— START OF Records supplied —
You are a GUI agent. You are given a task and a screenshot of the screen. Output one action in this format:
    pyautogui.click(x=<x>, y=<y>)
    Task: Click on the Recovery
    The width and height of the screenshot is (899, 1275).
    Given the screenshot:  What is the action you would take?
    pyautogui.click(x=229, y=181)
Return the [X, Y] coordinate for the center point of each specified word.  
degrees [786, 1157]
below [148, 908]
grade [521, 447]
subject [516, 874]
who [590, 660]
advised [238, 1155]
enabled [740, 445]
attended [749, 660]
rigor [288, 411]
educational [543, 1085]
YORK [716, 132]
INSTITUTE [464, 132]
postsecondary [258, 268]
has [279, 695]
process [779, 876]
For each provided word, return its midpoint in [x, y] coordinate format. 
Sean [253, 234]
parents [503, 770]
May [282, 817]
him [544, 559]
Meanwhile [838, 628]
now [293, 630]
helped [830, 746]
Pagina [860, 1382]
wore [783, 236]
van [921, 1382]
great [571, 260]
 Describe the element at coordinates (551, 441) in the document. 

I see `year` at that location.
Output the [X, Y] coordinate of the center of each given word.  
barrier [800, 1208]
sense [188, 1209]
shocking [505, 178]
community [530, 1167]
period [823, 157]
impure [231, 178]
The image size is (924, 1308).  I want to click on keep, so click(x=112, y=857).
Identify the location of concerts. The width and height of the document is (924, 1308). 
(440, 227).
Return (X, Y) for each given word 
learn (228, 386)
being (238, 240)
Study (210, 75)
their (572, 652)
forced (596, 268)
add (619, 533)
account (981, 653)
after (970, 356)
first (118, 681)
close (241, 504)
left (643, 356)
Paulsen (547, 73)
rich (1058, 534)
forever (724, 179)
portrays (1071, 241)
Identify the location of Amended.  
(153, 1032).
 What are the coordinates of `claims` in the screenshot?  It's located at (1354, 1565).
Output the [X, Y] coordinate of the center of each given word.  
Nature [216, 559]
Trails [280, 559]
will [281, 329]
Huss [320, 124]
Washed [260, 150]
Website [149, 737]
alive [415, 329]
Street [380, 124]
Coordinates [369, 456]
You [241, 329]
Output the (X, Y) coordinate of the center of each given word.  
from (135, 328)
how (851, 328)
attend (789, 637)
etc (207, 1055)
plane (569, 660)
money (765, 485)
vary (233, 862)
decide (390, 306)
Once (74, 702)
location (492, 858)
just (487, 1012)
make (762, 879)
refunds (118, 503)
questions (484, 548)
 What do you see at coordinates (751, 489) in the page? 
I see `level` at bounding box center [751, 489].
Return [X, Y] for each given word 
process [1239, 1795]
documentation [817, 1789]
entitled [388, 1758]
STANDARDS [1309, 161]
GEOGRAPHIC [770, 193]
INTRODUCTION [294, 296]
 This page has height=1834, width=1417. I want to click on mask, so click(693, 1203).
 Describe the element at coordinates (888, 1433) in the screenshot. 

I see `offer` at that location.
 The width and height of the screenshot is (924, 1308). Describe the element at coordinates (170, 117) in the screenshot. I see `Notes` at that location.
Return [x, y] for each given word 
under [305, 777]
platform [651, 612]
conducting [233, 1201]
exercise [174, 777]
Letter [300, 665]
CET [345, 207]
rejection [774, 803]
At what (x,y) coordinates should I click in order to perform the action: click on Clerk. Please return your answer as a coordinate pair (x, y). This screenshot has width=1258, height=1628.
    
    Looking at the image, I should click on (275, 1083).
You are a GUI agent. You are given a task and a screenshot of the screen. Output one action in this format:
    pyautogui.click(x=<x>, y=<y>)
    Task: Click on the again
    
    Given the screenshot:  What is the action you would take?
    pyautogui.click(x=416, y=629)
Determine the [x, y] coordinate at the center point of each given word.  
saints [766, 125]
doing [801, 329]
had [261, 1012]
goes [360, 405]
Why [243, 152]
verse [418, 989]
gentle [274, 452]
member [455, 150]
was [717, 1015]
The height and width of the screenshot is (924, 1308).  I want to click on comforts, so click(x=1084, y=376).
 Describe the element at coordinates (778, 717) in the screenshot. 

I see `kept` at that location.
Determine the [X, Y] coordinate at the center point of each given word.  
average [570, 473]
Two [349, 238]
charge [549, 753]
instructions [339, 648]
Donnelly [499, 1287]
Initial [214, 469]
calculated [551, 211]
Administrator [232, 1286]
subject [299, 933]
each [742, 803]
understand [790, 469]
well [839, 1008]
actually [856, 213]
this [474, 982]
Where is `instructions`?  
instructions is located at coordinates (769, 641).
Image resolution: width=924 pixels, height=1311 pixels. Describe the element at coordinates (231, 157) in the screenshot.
— END OF Records supplied —
Rewrite all of the records above as a numbered list with one line per entry, and leave out the blank lines.

1. You are a GUI agent. You are given a task and a screenshot of the screen. Output one action in this format:
2.     pyautogui.click(x=<x>, y=<y>)
3.     Task: Click on the Recovery
4.     The width and height of the screenshot is (899, 1275).
5.     Given the screenshot:  What is the action you would take?
6.     pyautogui.click(x=229, y=181)
7. Return the [X, Y] coordinate for the center point of each specified word.  
8. degrees [786, 1157]
9. below [148, 908]
10. grade [521, 447]
11. subject [516, 874]
12. who [590, 660]
13. advised [238, 1155]
14. enabled [740, 445]
15. attended [749, 660]
16. rigor [288, 411]
17. educational [543, 1085]
18. YORK [716, 132]
19. INSTITUTE [464, 132]
20. postsecondary [258, 268]
21. has [279, 695]
22. process [779, 876]
23. For each provided word, return its midpoint in [x, y] coordinate format. 
24. Sean [253, 234]
25. parents [503, 770]
26. May [282, 817]
27. him [544, 559]
28. Meanwhile [838, 628]
29. now [293, 630]
30. helped [830, 746]
31. Pagina [860, 1382]
32. wore [783, 236]
33. van [921, 1382]
34. great [571, 260]
35.  Describe the element at coordinates (551, 441) in the document. 
36. I see `year` at that location.
37. Output the [X, Y] coordinate of the center of each given word.  
38. barrier [800, 1208]
39. sense [188, 1209]
40. shocking [505, 178]
41. community [530, 1167]
42. period [823, 157]
43. impure [231, 178]
44. The image size is (924, 1308).  I want to click on keep, so click(x=112, y=857).
45. Identify the location of concerts. The width and height of the document is (924, 1308). 
46. (440, 227).
47. Return (X, Y) for each given word 
48. learn (228, 386)
49. being (238, 240)
50. Study (210, 75)
51. their (572, 652)
52. forced (596, 268)
53. add (619, 533)
54. account (981, 653)
55. after (970, 356)
56. first (118, 681)
57. close (241, 504)
58. left (643, 356)
59. Paulsen (547, 73)
60. rich (1058, 534)
61. forever (724, 179)
62. portrays (1071, 241)
63. Identify the location of Amended.  
64. (153, 1032).
65.  What are the coordinates of `claims` in the screenshot?  It's located at (1354, 1565).
66. Output the [X, Y] coordinate of the center of each given word.  
67. Nature [216, 559]
68. Trails [280, 559]
69. will [281, 329]
70. Huss [320, 124]
71. Washed [260, 150]
72. Website [149, 737]
73. alive [415, 329]
74. Street [380, 124]
75. Coordinates [369, 456]
76. You [241, 329]
77. Output the (X, Y) coordinate of the center of each given word.  
78. from (135, 328)
79. how (851, 328)
80. attend (789, 637)
81. etc (207, 1055)
82. plane (569, 660)
83. money (765, 485)
84. vary (233, 862)
85. decide (390, 306)
86. Once (74, 702)
87. location (492, 858)
88. just (487, 1012)
89. make (762, 879)
90. refunds (118, 503)
91. questions (484, 548)
92.  What do you see at coordinates (751, 489) in the page? 
93. I see `level` at bounding box center [751, 489].
94. Return [X, Y] for each given word 
95. process [1239, 1795]
96. documentation [817, 1789]
97. entitled [388, 1758]
98. STANDARDS [1309, 161]
99. GEOGRAPHIC [770, 193]
100. INTRODUCTION [294, 296]
101.  This page has height=1834, width=1417. I want to click on mask, so click(693, 1203).
102.  Describe the element at coordinates (888, 1433) in the screenshot. 
103. I see `offer` at that location.
104.  The width and height of the screenshot is (924, 1308). Describe the element at coordinates (170, 117) in the screenshot. I see `Notes` at that location.
105. Return [x, y] for each given word 
106. under [305, 777]
107. platform [651, 612]
108. conducting [233, 1201]
109. exercise [174, 777]
110. Letter [300, 665]
111. CET [345, 207]
112. rejection [774, 803]
113. At what (x,y) coordinates should I click in order to perform the action: click on Clerk. Please return your answer as a coordinate pair (x, y). This screenshot has width=1258, height=1628.
114.     Looking at the image, I should click on (275, 1083).
115. You are a GUI agent. You are given a task and a screenshot of the screen. Output one action in this format:
116.     pyautogui.click(x=<x>, y=<y>)
117.     Task: Click on the again
118.     Given the screenshot:  What is the action you would take?
119.     pyautogui.click(x=416, y=629)
120. Determine the [x, y] coordinate at the center point of each given word.  
121. saints [766, 125]
122. doing [801, 329]
123. had [261, 1012]
124. goes [360, 405]
125. Why [243, 152]
126. verse [418, 989]
127. gentle [274, 452]
128. member [455, 150]
129. was [717, 1015]
130. The height and width of the screenshot is (924, 1308).  I want to click on comforts, so click(x=1084, y=376).
131.  Describe the element at coordinates (778, 717) in the screenshot. 
132. I see `kept` at that location.
133. Determine the [X, Y] coordinate at the center point of each given word.  
134. average [570, 473]
135. Two [349, 238]
136. charge [549, 753]
137. instructions [339, 648]
138. Donnelly [499, 1287]
139. Initial [214, 469]
140. calculated [551, 211]
141. Administrator [232, 1286]
142. subject [299, 933]
143. each [742, 803]
144. understand [790, 469]
145. well [839, 1008]
146. actually [856, 213]
147. this [474, 982]
148. Where is `instructions`?  
149. instructions is located at coordinates (769, 641).
150. Image resolution: width=924 pixels, height=1311 pixels. Describe the element at coordinates (231, 157) in the screenshot.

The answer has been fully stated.